In the announcement on Monday, Anthropic said it's committed to spending more than $100 billion on Amazon Web Services technologies over the next 10 years, including current and future generations of Trainium, Amazon's custom AI chips. Anthropic said it's secured up to 5 gigawatts of capacity for training and deploying its Claude AI models.
"Anthropic's commitment to run its large language models on AWS Trainium for the next decade reflects the progress we've made together on custom silicon, as we continue delivering the technology and infrastructure our customers need to build with generative AI," Amazon CEO Andy Jassy said in a statement.
Amazon's investment includes $5 billion into Anthropic now, with up to $20 billion in the future tied to "certain commercial milestones," according to a release. The initial investment is at Anthropic's latest valuation of $380 billion.
Anthropic said in the release that it will bring nearly 1 gigawatt total of Trainium2 and Trainium3 capacity online by the end of the year.
With all of the major hyperscalers competing to build out AI capacity as quickly as possible, Amazon said in February that it expects to shell out roughly $200 billion this year on capital expenditures, mostly on AI infrastructure.
Amazon's investment lands just two months after the e-commerce giant agreed to invest up to $50 billion in OpenAI, Anthropic's chief rival. The two AI companies have been racing to convince investors of their strengthening positions ahead of potential IPOs that could land as soon as this year. OpenAI executives have been criticizing Anthropic in recent months for making a "strategic misstep to not acquire enough compute."
Anthropic said on Monday that enterprise and developer demand for Claude, as well as a "sharp rise" in consumer usage, has led to "inevitable strain" on its infrastructure that has impacted its reliability and performance. The company said its new agreement with Amazon will quickly expand its available capacity.

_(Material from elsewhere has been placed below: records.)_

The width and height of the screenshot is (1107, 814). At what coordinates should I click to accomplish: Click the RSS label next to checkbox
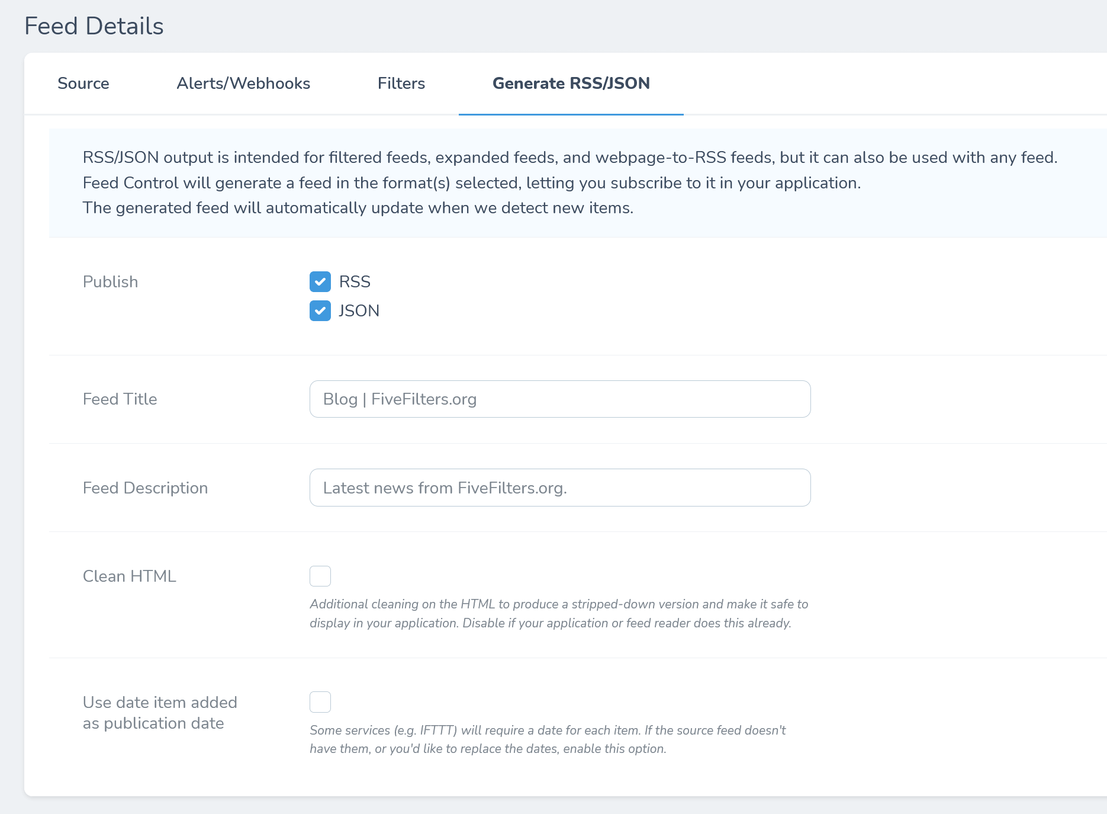pos(355,282)
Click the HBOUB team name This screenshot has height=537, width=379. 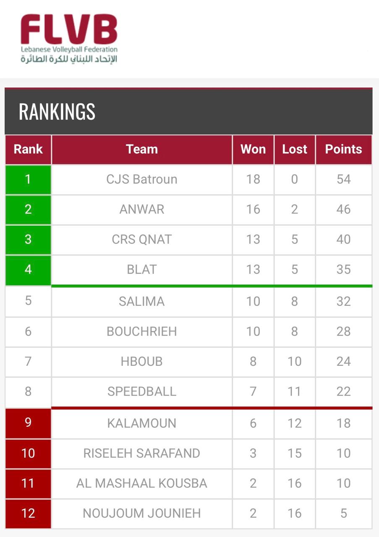click(x=142, y=362)
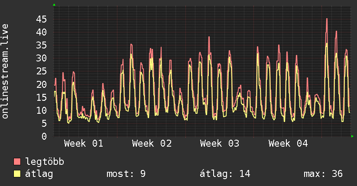Click the green arrow atop the y-axis

(x=54, y=5)
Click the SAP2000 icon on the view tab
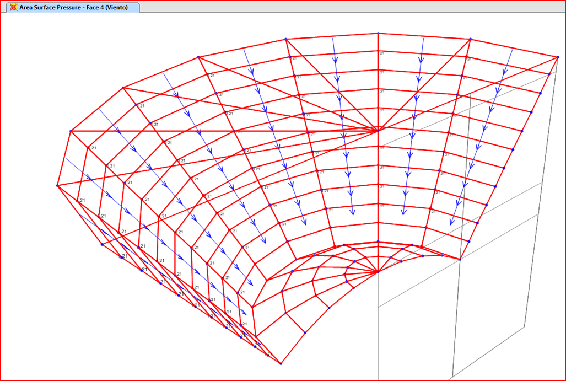 click(x=13, y=8)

"Our users tell us Claude is increasingly essential to how they work, and we need to build the infrastructure to keep pace with rapidly growing demand," Anthropic CEO Dario Amodei said in a statement. "Our collaboration with Amazon will allow us to continue advancing AI research while delivering Claude to our customers, including the more than 100,000 building on AWS."
Anthropic was founded in 2021 by a group of researchers and executives who defected from OpenAI. The company is best known for its family of Claude AI models and it's found early success selling to enterprises. Annualized revenue has topped $30 billion.
Anthropic named AWS its primary cloud provider in 2023 and its primary training partner in 2024, but the company has also inked deals with competing providers, including Microsoft and Google.
In November, Microsoft agreed to invest up to $5 billion into Anthropic, and Anthropic said it committed to purchasing $30 billion of Azure compute capacity. Earlier this month, Anthropic expanded its partnerships with Google and Broadcom for "multiple gigawatts" of capacity.